三大映画祭をにぎわせた「パラダイス」3部作 ウルリッヒ・ザイドル監督が描く“欲望”
2014年2月21日 13:05

[映画.com ニュース] カンヌ、ベネチア、ベルリンという世界三大映画祭コンペをにぎわせたオーストリアの鬼才ウルリッヒ・ザイドル監督の3部作「パラダイス 愛」「パラダイス 神」「パラダイス 希望」が、2月22日に公開される。セックス観光、過剰な信仰心、中学生と医師の恋というスキャンダラスな題材を通し、愛を求める人間の姿を描いたザイドル監督が作品について語った。
「3人の女性たちは愛への欲求、好意や性欲を満たそうとします。誰もがいつも彼や彼女の個人的なパラダイスを探しているものです。3部作は家族関係にある3人の女性を通して、この旅路を描いています。3つの休暇の物語、3つの欲望の物語なのです」とテーマを説明。さらに、「私の映画は西欧社会を象徴する人々を描いていて、いわば彼らは現代の鏡像です。私の映画は人間性についての実存主義的な問いを論じています。それは私たちみんなに関わることなのです」と語る。
愛や信仰という精神的な欲望を強く求めた時に露呈する、人間誰しもが持つ愚かさをユーモラスに映し出している。

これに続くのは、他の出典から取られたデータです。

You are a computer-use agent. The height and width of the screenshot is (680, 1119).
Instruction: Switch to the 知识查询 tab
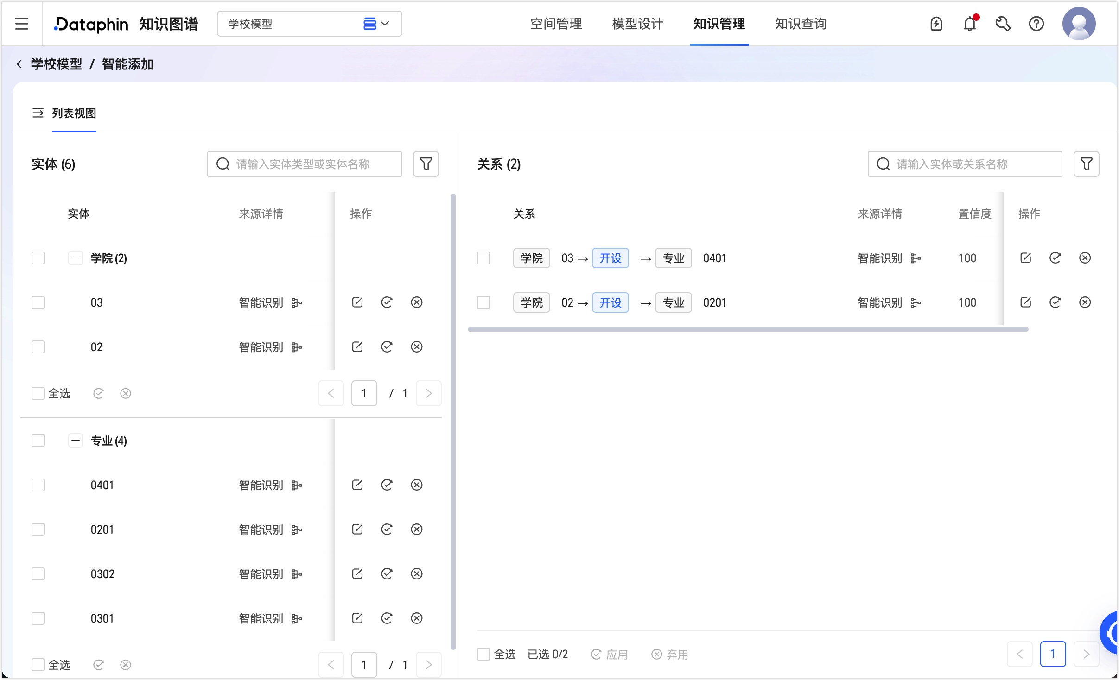[801, 24]
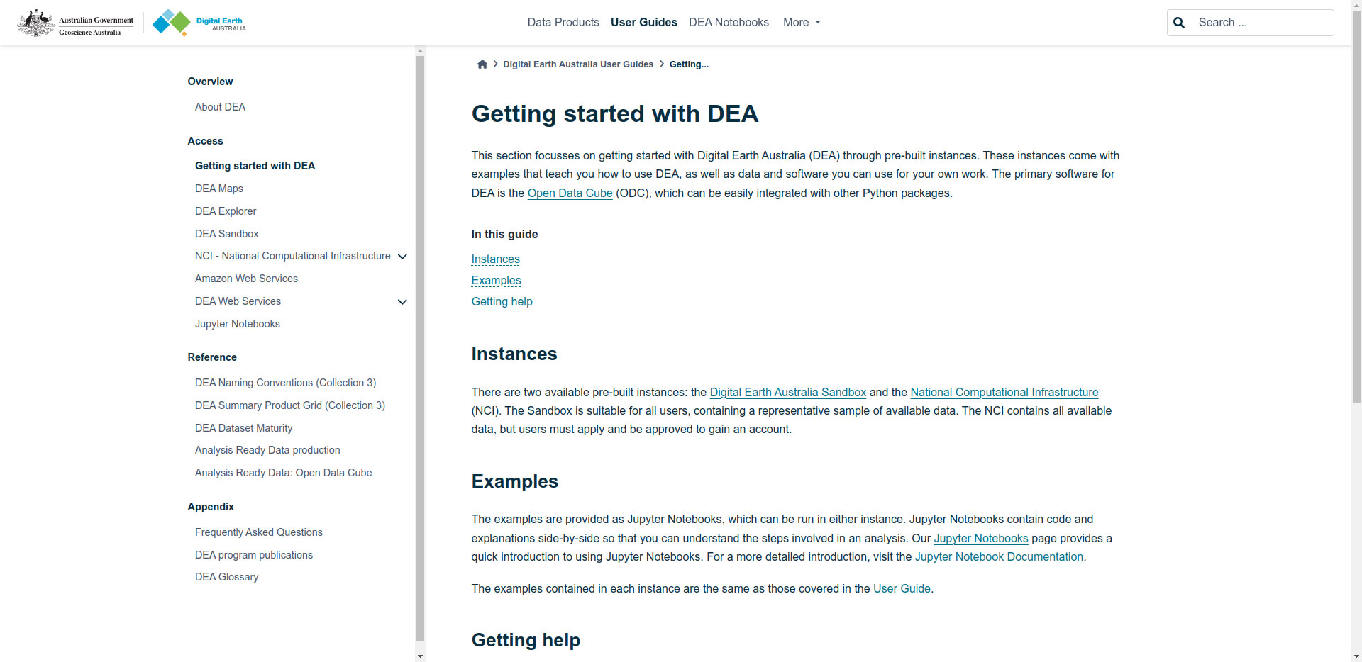
Task: Click the search magnifier icon
Action: [1179, 23]
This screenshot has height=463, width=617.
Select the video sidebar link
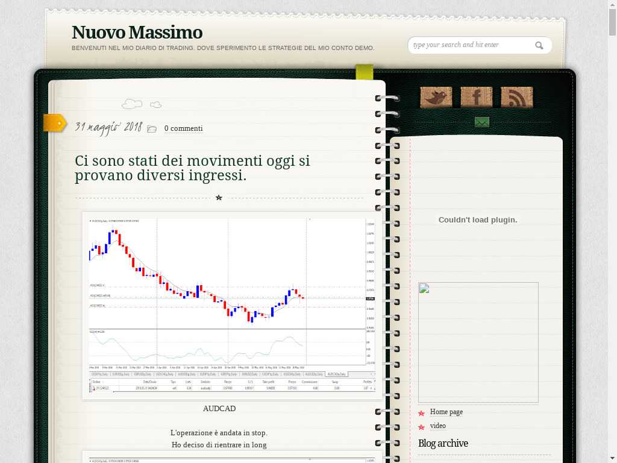tap(437, 426)
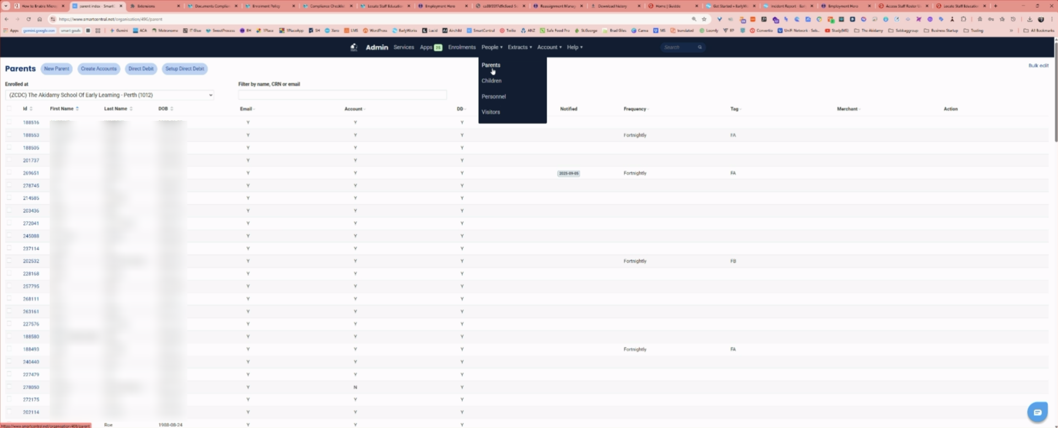Open the Enrolled at centre dropdown

(x=109, y=95)
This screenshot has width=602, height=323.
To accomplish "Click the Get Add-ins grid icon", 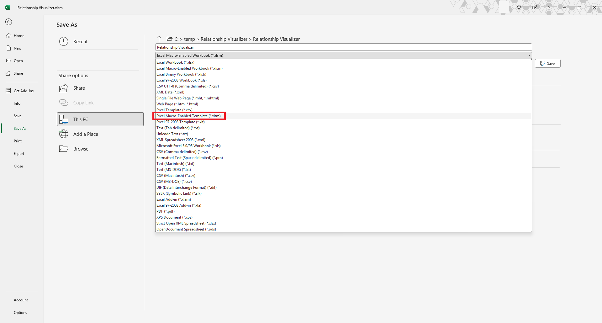I will point(8,91).
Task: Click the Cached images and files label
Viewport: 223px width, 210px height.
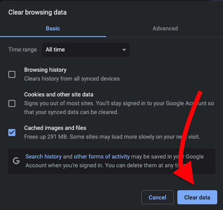Action: (55, 128)
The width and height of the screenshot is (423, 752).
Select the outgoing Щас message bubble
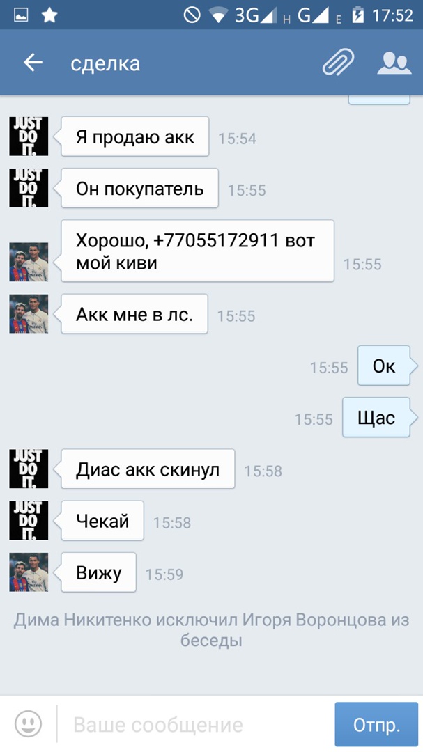tap(376, 418)
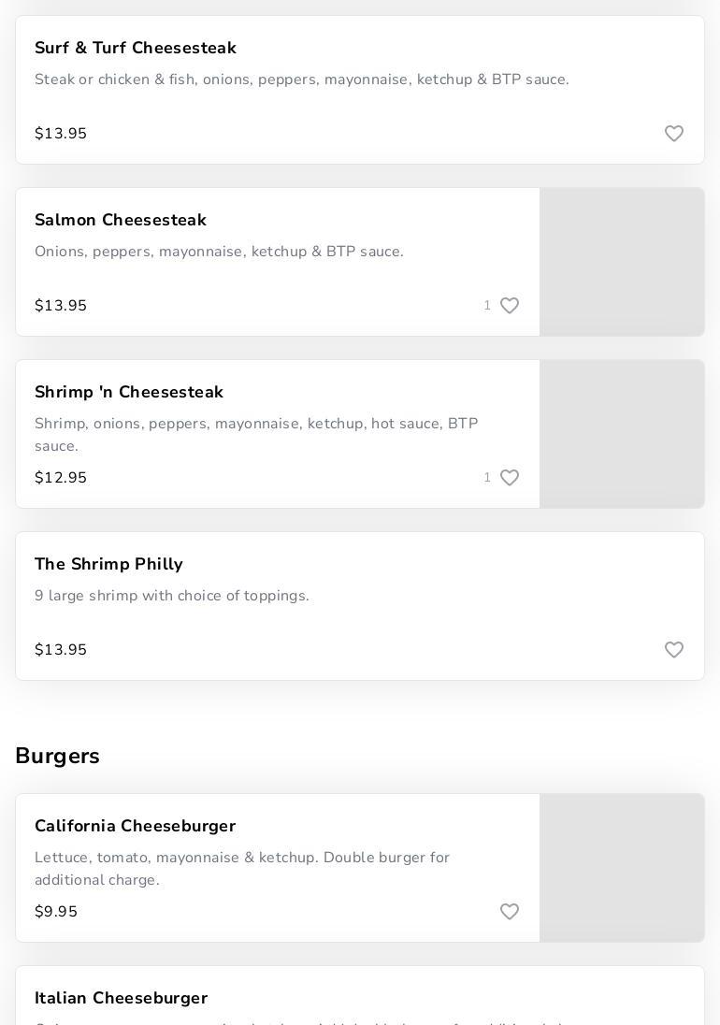Click The Shrimp Philly description text
The image size is (720, 1025).
pyautogui.click(x=172, y=596)
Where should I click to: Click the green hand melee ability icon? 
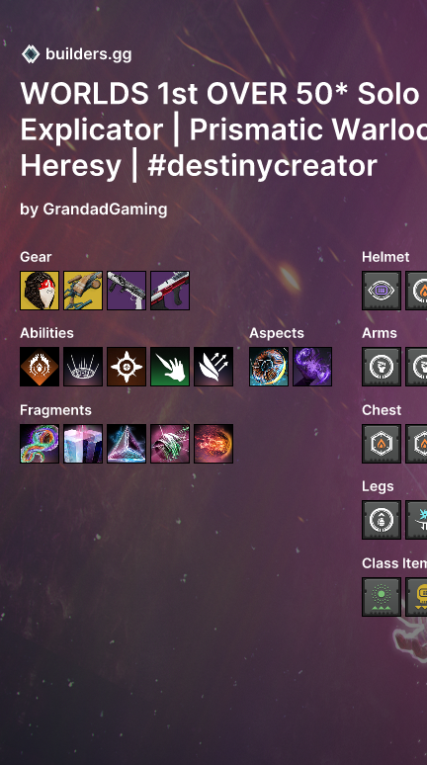click(x=170, y=367)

「私は傷ついたり、望んだりしている人、たとえ愛することができなくても愛を探している人を描く」そうで、「私の映画は決して判りやすいものではありません。それは人間とその深遠を描いていて、それはつまり観客自身の深遠です。そのせいで時おり心を乱されたとしても、あなたはそれを見なければなりません。最後には、きっとあなたなりの発見があるでしょう。それはやがてあなたを照らすような類のものです」と観客へ語りかける。

ドキュメンタリー監督として国際的に高く評価されているが、「監督するということにおいて、私には劇映画もドキュメンタリーも違いはありません」と言い切る。卓越した色彩感覚や構図などの映像表現については「元々は絵画と写真に興味を持っていました。それが映画に向かったのは、私の世界の見方を共有したいと思ったとき、それを試みるには映画が適切な手段だったという論理的帰結です。私の映画で世界を変えたいと思いました。もちろんそれは、とてもうぶで非現実的な理想でしたが」と話し、「ピエル・パオロ・パゾリーニ、エリッヒ・フォン・シュトロハイム、ベルナー・ヘルツォーク、ルイス・ブニュエル、ジャン・ユスターシュ、アンドレイ・タルコフスキー、ジョン・カサべテス」が映画をつくり始めたころの“アイドル”だったと明かしてくれた。